## WORK REQUIRED
Every record below must be written out exactly. Leave out the pictures.

***** DATA SHOWN *****

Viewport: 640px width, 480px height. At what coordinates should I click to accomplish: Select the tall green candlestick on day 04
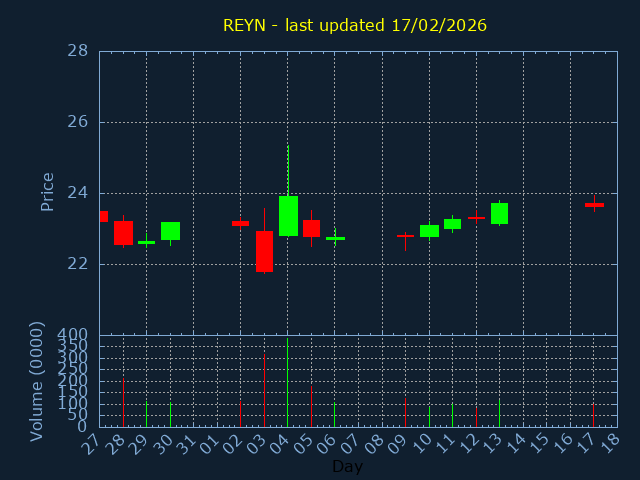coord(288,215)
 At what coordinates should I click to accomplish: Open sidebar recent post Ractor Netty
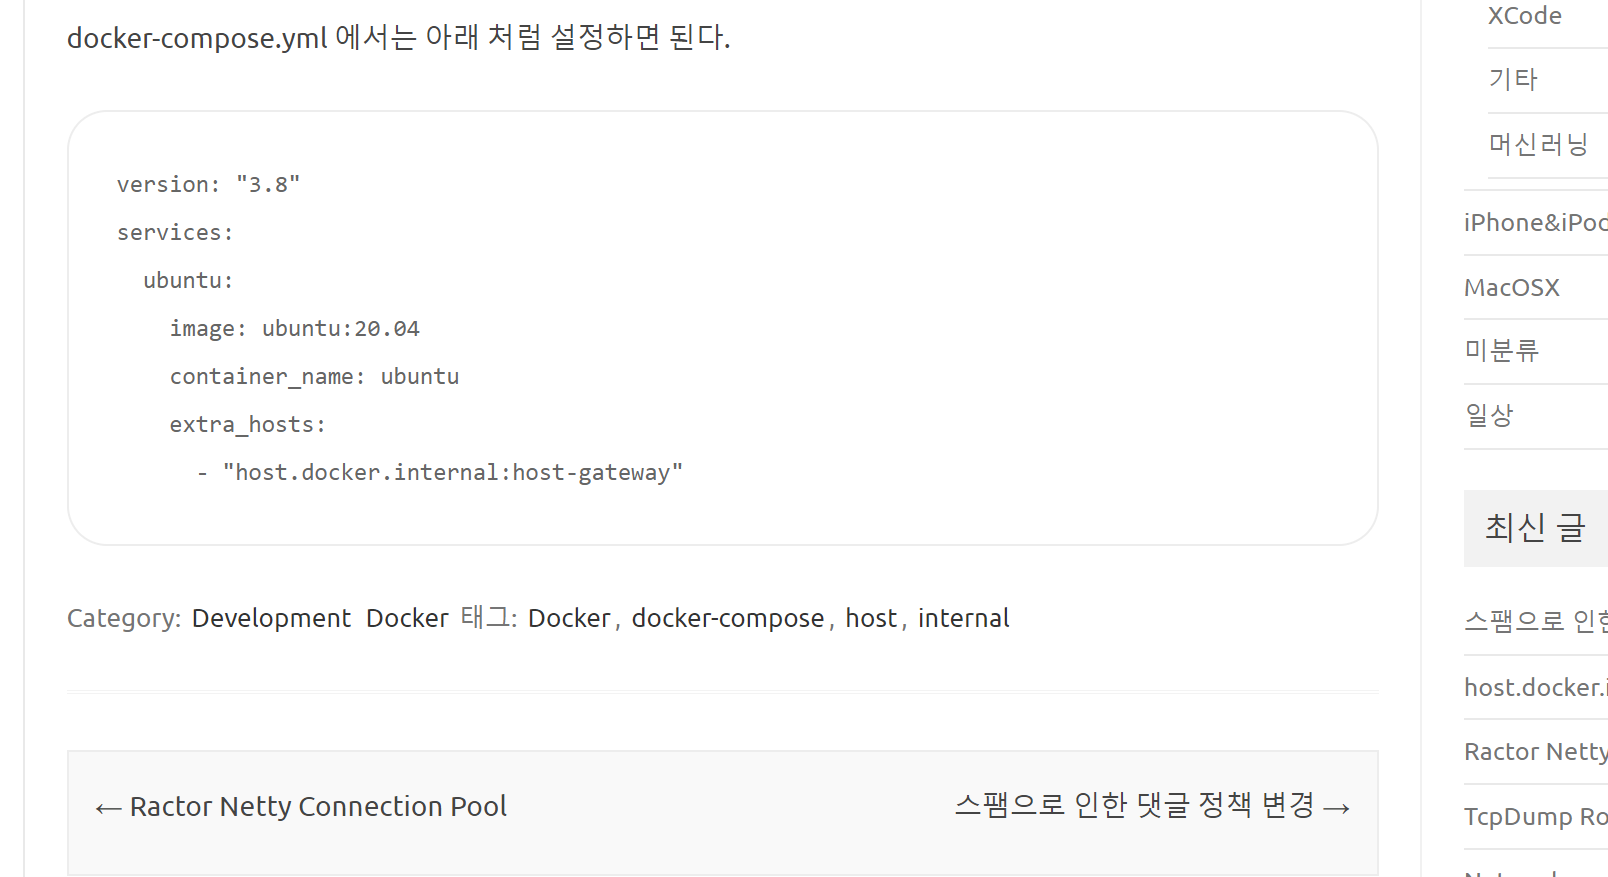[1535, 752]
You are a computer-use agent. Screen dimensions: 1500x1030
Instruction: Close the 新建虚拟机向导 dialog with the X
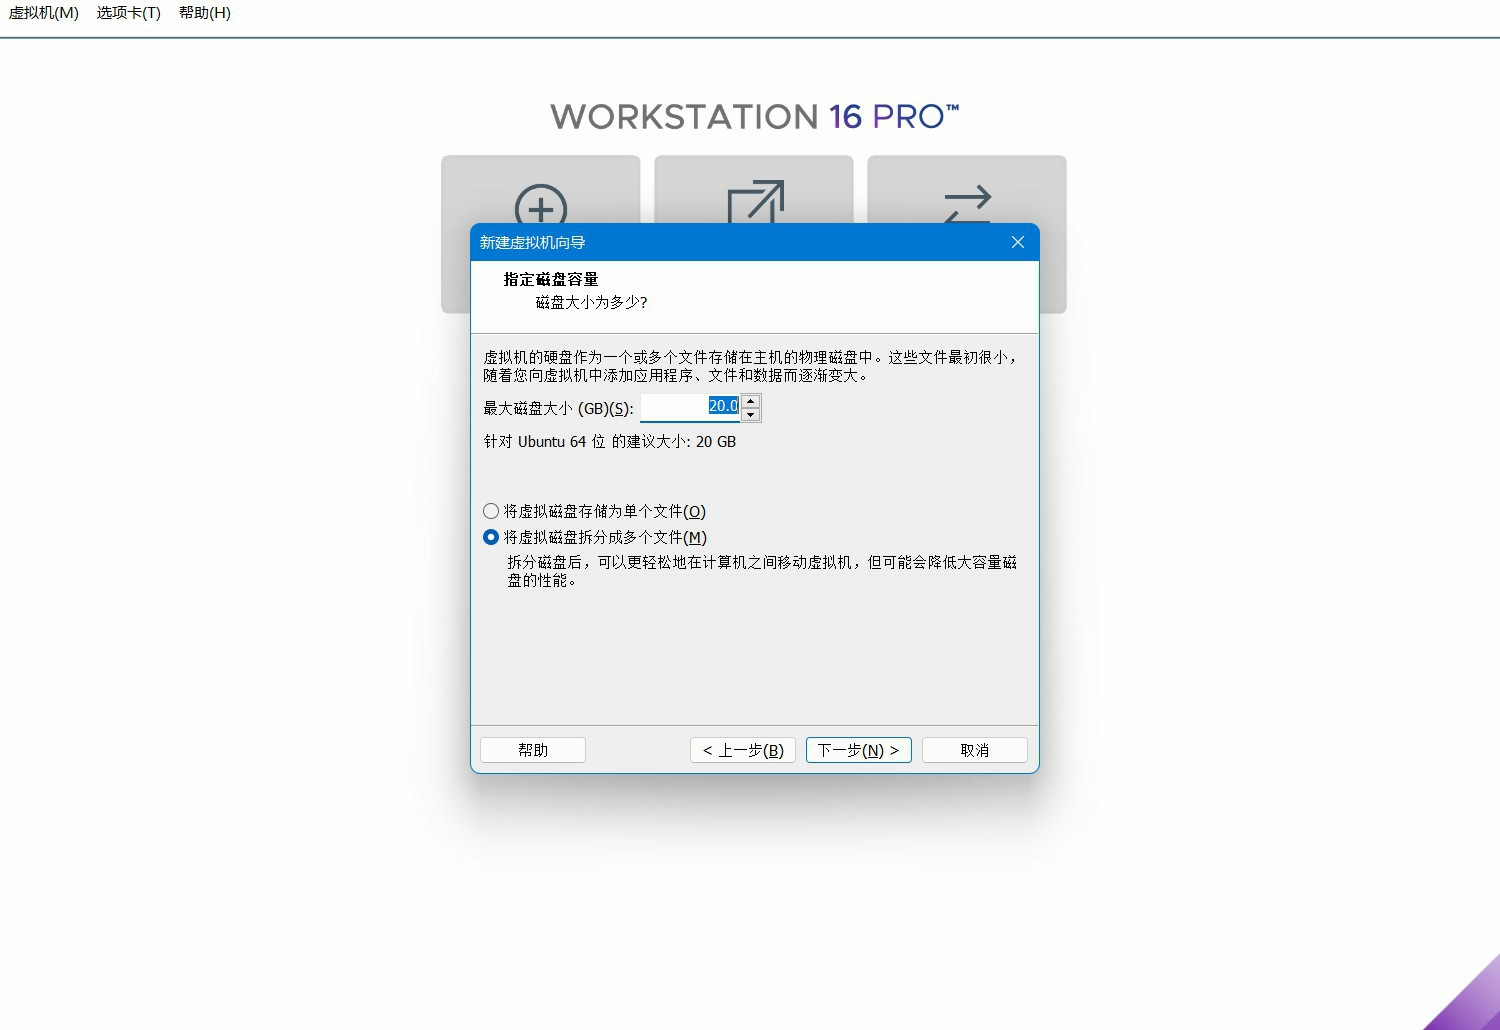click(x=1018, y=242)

*****

## SOLUTION BELOW
Viewport: 640px width, 480px height. At what coordinates should I click to accomplish: Select the tall green candlestick on day 04
coord(288,215)
 At what coordinates should I click to accomplish: Open sidebar recent post Ractor Netty
[1535, 752]
You are a computer-use agent. Screen dimensions: 1500x1030
Instruction: Close the 新建虚拟机向导 dialog with the X
click(x=1018, y=242)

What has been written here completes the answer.